Altresì, è stata introdotta la possibilità, sempre in deroga ai limiti di durata complessiva e per specifica causale, di richiedere la proroga, sino al limite massimo di 12 mesi,dell’intervento di Cigs per la causale contratto di solidarietà, alle medesime condizioni già previste per le altre causali di crisi e riorganizzazione aziendale, qualora permanga, anche solo parzialmente, l’esubero di personale, già dichiarato nell’accordo per la riduzione concordata dell’orario di lavoro finalizzata ad evitare o ridurre il ricorso al licenziamento dei lavoratori in eccedenza del quale si intende chiedere la proroga. L’intervento può essere concesso nel limite delle risorse finanziarie già stanziate, per ciascuno degli anni 2018 e 2019.

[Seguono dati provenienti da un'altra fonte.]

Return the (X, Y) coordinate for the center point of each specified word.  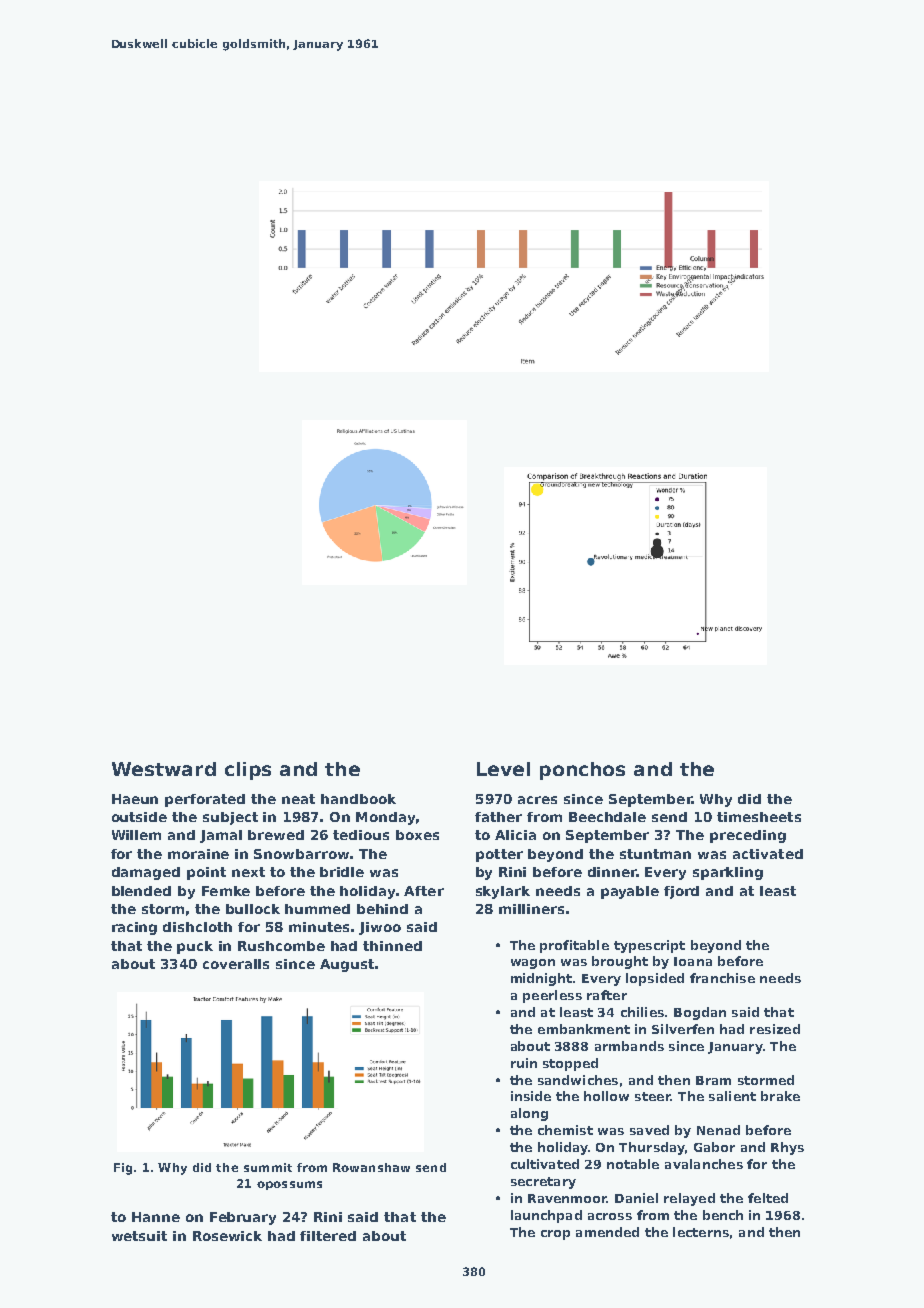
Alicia (515, 835)
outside (139, 817)
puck (195, 947)
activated (768, 854)
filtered (328, 1236)
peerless (552, 996)
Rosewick (227, 1236)
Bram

Il trattamento di integrazione salariale è da intendersi quale prosecuzione, senza soluzione di continuità, del trattamento di Cigs già riconosciuto all’impresa richiedente, mentre nelle ipotesi ora introdotte, il trattamento può essere riconosciuto in via transitoria, anche con soluzione di continuità a quelle imprese che abbiano concluso il precedente trattamento straordinario di integrazione salariale nel corso dell’anno 2018, purché nel frattempo l’esubero di personale non sia stato risolto anche attraverso procedure di licenziamento.